*Problem to solve:*
Ignoring pictures, transcribe exactly the lines between the one containing "Click the verified" and the end of the material, both included.

####################

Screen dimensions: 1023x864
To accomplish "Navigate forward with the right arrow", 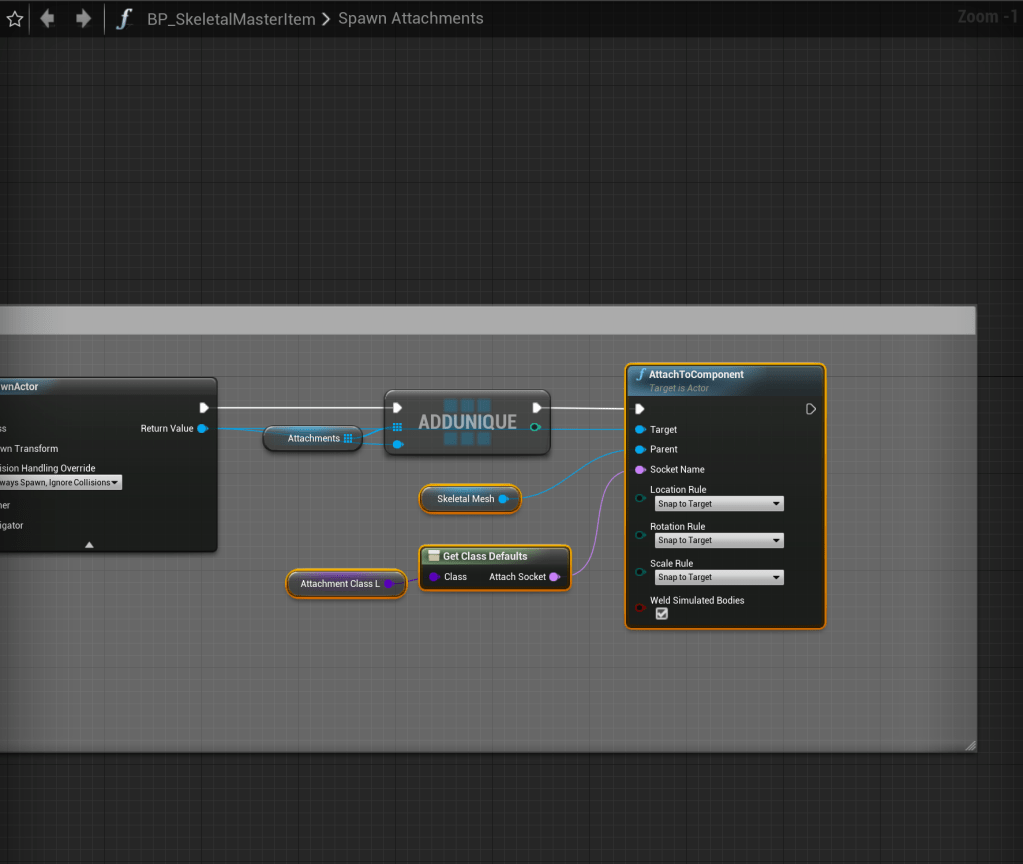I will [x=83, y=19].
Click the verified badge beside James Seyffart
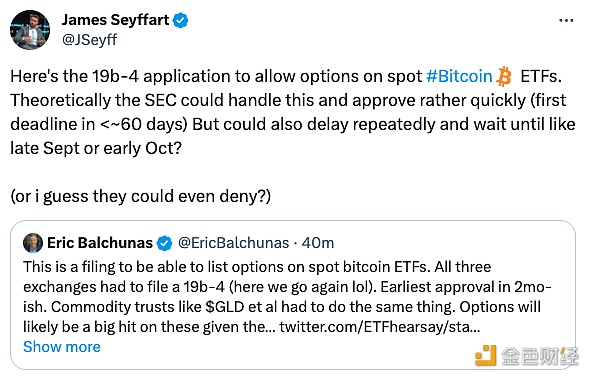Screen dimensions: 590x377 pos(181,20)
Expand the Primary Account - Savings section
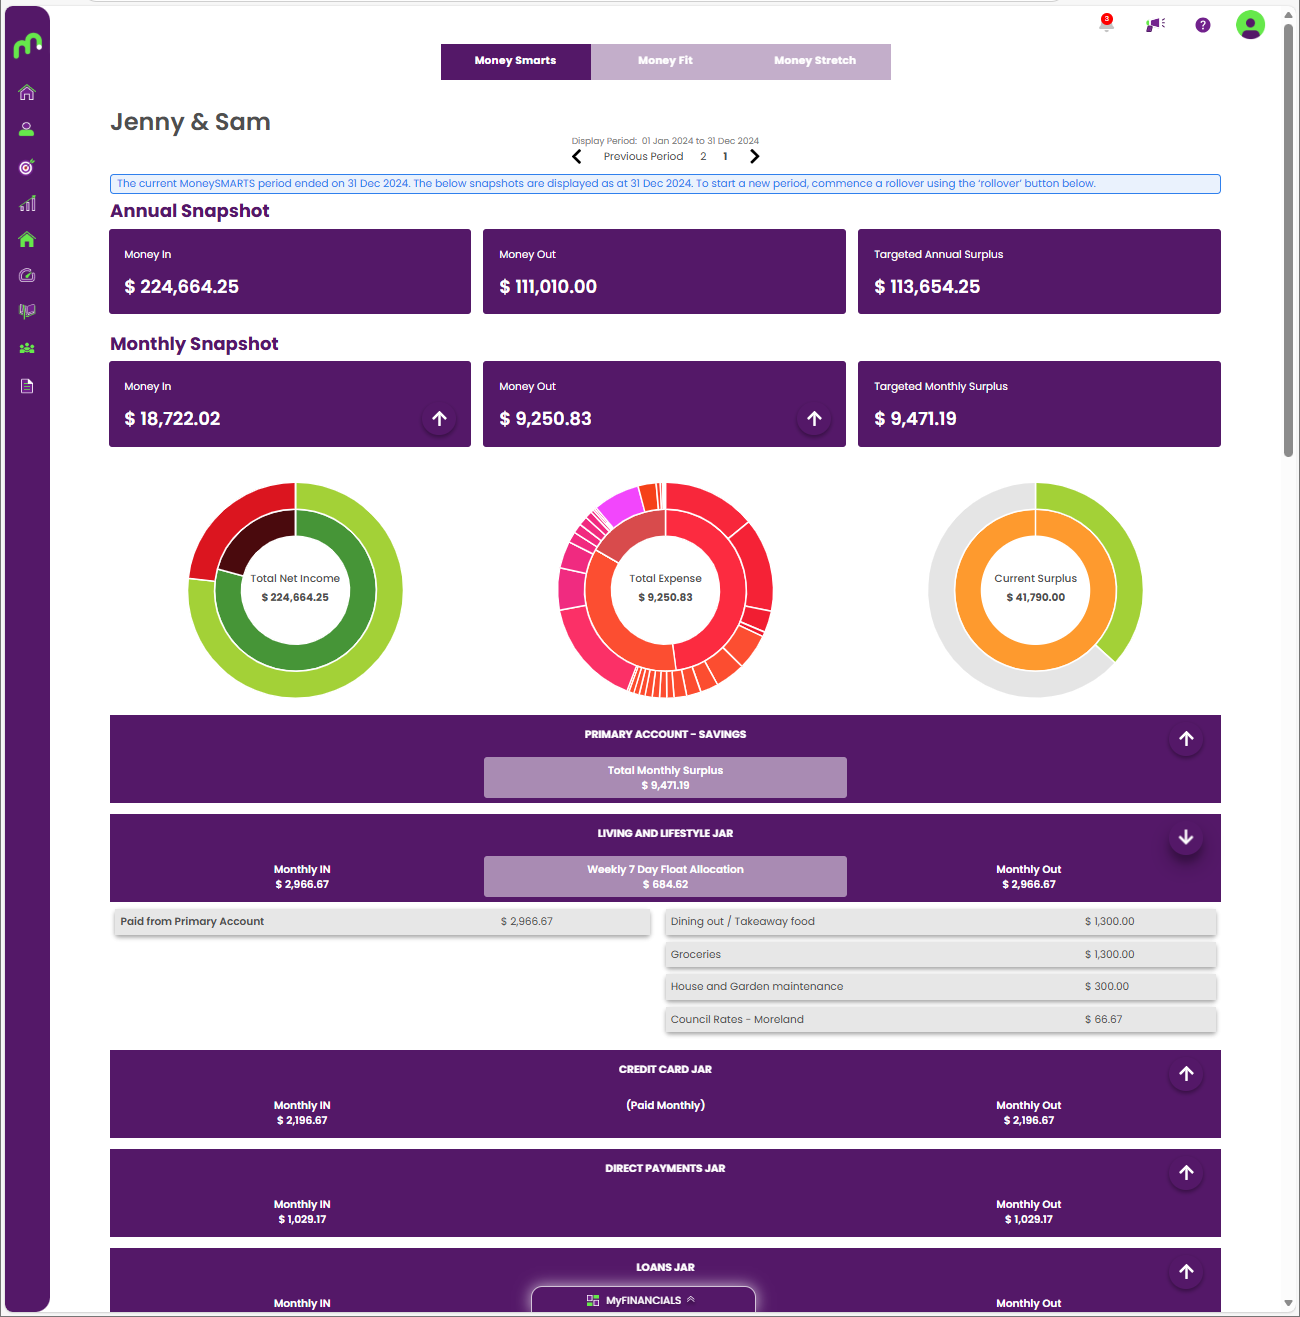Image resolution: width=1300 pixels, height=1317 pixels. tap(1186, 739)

####################

*The answer:*
Click the verified badge beside James Seyffart
Screen dimensions: 590x377 pos(181,20)
Expand the Primary Account - Savings section
Image resolution: width=1300 pixels, height=1317 pixels. tap(1186, 739)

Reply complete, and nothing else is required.